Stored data
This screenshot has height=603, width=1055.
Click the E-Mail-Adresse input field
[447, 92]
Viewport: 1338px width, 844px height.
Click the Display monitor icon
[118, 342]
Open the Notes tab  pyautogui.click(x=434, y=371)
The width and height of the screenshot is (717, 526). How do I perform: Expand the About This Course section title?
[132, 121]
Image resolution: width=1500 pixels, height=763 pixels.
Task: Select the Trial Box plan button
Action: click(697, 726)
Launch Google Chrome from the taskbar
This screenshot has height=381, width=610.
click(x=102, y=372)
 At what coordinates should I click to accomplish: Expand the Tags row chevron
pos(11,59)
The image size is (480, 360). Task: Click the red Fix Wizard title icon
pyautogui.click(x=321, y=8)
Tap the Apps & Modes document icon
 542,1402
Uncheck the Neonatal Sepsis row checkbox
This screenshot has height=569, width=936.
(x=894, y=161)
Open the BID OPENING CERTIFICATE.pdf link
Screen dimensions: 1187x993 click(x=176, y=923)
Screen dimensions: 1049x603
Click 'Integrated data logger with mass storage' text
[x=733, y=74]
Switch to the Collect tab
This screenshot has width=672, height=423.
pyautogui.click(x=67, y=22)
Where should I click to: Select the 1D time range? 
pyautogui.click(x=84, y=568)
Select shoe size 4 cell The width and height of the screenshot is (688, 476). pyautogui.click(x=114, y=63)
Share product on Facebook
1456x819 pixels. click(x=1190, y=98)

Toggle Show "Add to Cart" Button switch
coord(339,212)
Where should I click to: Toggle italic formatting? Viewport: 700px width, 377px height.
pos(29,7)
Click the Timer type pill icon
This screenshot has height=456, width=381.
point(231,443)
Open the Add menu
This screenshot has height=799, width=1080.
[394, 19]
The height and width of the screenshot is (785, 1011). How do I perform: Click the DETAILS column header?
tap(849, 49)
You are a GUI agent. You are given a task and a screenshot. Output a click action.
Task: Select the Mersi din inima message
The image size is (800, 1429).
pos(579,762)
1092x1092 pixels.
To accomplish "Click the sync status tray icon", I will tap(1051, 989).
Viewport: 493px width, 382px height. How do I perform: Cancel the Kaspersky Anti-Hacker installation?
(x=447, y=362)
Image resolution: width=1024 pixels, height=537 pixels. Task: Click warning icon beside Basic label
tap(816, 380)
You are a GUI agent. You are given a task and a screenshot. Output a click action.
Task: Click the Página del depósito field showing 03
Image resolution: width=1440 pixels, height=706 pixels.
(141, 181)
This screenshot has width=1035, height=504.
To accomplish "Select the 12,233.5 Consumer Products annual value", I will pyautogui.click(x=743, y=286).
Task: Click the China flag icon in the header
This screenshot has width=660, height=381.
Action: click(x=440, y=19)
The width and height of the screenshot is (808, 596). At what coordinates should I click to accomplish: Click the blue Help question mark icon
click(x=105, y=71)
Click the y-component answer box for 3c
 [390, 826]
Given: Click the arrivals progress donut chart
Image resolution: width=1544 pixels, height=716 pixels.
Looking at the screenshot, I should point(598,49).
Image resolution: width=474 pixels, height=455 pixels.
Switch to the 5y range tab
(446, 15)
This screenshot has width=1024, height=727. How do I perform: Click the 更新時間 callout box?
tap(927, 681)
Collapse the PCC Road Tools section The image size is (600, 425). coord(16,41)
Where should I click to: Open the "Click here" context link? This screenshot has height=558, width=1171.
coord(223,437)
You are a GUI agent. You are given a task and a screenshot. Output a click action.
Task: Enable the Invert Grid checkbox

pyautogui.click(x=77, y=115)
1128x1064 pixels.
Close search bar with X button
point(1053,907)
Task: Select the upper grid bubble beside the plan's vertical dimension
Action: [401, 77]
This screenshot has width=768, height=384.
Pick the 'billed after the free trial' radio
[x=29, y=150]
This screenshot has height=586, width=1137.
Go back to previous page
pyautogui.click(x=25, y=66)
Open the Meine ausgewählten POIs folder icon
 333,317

TASK TO CARRY OUT:
Write out each entry again, character for character.

SOLUTION TO THIS PROBLEM:
This screenshot has height=603, width=1055.
Click the E-Mail-Adresse input field
[447, 92]
Viewport: 1338px width, 844px height.
Click the Display monitor icon
[118, 342]
Open the Notes tab  pyautogui.click(x=434, y=371)
The width and height of the screenshot is (717, 526). How do I perform: Expand the About This Course section title?
[132, 121]
Image resolution: width=1500 pixels, height=763 pixels.
Task: Select the Trial Box plan button
Action: click(697, 726)
Launch Google Chrome from the taskbar
This screenshot has height=381, width=610.
click(x=102, y=372)
 At what coordinates should I click to accomplish: Expand the Tags row chevron
pos(11,59)
The image size is (480, 360). Task: Click the red Fix Wizard title icon
pyautogui.click(x=321, y=8)
Tap the Apps & Modes document icon
 542,1402
Uncheck the Neonatal Sepsis row checkbox
This screenshot has height=569, width=936.
(x=894, y=161)
Open the BID OPENING CERTIFICATE.pdf link
Screen dimensions: 1187x993 click(x=176, y=923)
Screen dimensions: 1049x603
Click 'Integrated data logger with mass storage' text
[x=733, y=74]
Switch to the Collect tab
This screenshot has width=672, height=423.
pyautogui.click(x=67, y=22)
Where should I click to: Select the 1D time range? 
pyautogui.click(x=84, y=568)
Select shoe size 4 cell The width and height of the screenshot is (688, 476). pyautogui.click(x=114, y=63)
Share product on Facebook
1456x819 pixels. click(x=1190, y=98)

Toggle Show "Add to Cart" Button switch
coord(339,212)
Where should I click to: Toggle italic formatting? Viewport: 700px width, 377px height.
pos(29,7)
Click the Timer type pill icon
This screenshot has height=456, width=381.
point(231,443)
Open the Add menu
This screenshot has height=799, width=1080.
[394, 19]
The height and width of the screenshot is (785, 1011). How do I perform: Click the DETAILS column header?
tap(849, 49)
You are a GUI agent. You are given a task and a screenshot. Output a click action.
Task: Select the Mersi din inima message
The image size is (800, 1429).
pos(579,762)
1092x1092 pixels.
To accomplish "Click the sync status tray icon", I will tap(1051, 989).
Viewport: 493px width, 382px height. How do I perform: Cancel the Kaspersky Anti-Hacker installation?
(x=447, y=362)
Image resolution: width=1024 pixels, height=537 pixels. Task: Click warning icon beside Basic label
tap(816, 380)
You are a GUI agent. You are given a task and a screenshot. Output a click action.
Task: Click the Página del depósito field showing 03
Image resolution: width=1440 pixels, height=706 pixels.
(141, 181)
This screenshot has width=1035, height=504.
To accomplish "Select the 12,233.5 Consumer Products annual value", I will pyautogui.click(x=743, y=286).
Task: Click the China flag icon in the header
This screenshot has width=660, height=381.
Action: click(x=440, y=19)
The width and height of the screenshot is (808, 596). At what coordinates should I click to accomplish: Click the blue Help question mark icon
click(x=105, y=71)
Click the y-component answer box for 3c
 [390, 826]
Given: Click the arrivals progress donut chart
Image resolution: width=1544 pixels, height=716 pixels.
Looking at the screenshot, I should point(598,49).
Image resolution: width=474 pixels, height=455 pixels.
Switch to the 5y range tab
(446, 15)
This screenshot has width=1024, height=727. How do I perform: Click the 更新時間 callout box?
tap(927, 681)
Collapse the PCC Road Tools section The image size is (600, 425). coord(16,41)
Where should I click to: Open the "Click here" context link? This screenshot has height=558, width=1171.
coord(223,437)
You are a GUI agent. You are given a task and a screenshot. Output a click action.
Task: Enable the Invert Grid checkbox

pyautogui.click(x=77, y=115)
1128x1064 pixels.
Close search bar with X button
point(1053,907)
Task: Select the upper grid bubble beside the plan's vertical dimension
Action: [401, 77]
This screenshot has width=768, height=384.
Pick the 'billed after the free trial' radio
[x=29, y=150]
This screenshot has height=586, width=1137.
Go back to previous page
pyautogui.click(x=25, y=66)
Open the Meine ausgewählten POIs folder icon
 333,317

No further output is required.